Member of the Legislative Council of Western Australia
- In office 16 July 1894 – 13 July 1914
- Preceded by: None (new seat)
- Succeeded by: George Sewell
- Constituency: South-East Province

Personal details
- Born: 11 November 1855 Northam, Western Australia, Australia
- Died: 13 July 1914 (aged 58) Perth, Western Australia, Australia

= Charles Piesse =

Australian businessman and politician

Charles Austin Piesse (11 November 1855 – 13 July 1914) was an Australian businessman and politician who served as a member of the Legislative Council of Western Australia from 1894 until his death. He was a minister in the government of Newton Moore.

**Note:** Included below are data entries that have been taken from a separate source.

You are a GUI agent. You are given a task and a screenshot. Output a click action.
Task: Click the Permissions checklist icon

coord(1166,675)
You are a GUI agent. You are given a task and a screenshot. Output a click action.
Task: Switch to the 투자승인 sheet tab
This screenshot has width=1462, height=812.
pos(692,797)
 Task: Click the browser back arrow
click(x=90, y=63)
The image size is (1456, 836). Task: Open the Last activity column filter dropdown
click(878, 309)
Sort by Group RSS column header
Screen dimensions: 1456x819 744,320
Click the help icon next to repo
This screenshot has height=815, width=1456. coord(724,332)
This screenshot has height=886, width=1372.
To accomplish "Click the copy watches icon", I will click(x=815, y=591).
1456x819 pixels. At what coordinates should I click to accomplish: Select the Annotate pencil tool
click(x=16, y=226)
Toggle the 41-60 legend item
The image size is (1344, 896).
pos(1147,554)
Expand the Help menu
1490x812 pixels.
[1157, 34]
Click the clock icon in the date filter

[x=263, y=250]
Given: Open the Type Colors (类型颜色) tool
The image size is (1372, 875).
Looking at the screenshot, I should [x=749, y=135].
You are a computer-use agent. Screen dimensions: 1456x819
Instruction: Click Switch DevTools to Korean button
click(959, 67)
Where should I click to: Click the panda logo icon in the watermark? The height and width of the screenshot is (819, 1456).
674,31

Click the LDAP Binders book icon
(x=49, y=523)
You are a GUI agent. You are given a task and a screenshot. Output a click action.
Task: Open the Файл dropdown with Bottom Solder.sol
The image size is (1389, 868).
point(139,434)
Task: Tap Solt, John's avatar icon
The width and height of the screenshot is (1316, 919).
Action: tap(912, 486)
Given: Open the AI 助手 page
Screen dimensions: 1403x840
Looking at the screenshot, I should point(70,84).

Piesse was born in Northam, Western Australia, to Elizabeth Ellen (née Oxley) and William Roper Piesse. His three brothers, Alfred, Arnold, and Frederick Piesse, were also members of parliament. After leaving school, Piesse was briefly involved in the pearling trade at Shark Bay, later purchasing a farm near Williams (a small Wheatbelt farm). In 1880, he went into business with his brother Frederick, formed the firm of F. &. C. Piesse. They initially ran a general store at Williams, but later expanded to Arthur River, Wagin, and Katanning.

In 1887, Piesse was elected as the first chairman of the newly created Arthur Roads Board, serving in the position until 1890. He was elected to parliament at the 1894 Legislative Council elections, as a representative of the South-East Province. After his initial two-year term, Piesse was re-elected to six-year terms in 1896, 1902, 1908, and 1914. From 1906 to 1907, he served as a minister without portfolio in the ministry of Newton Moore. Piesse died in Perth in July 1914, of heart disease. He had married twice, having nine children by his first wife (Martha Chipper) and three by his second (Flora Hickson). One of his daughters-in-law, Winifred Piesse and a nephew, Harold, were also members of parliament in Western Australia. A second nephew, Edmund Piesse was a Senator for Western Australia.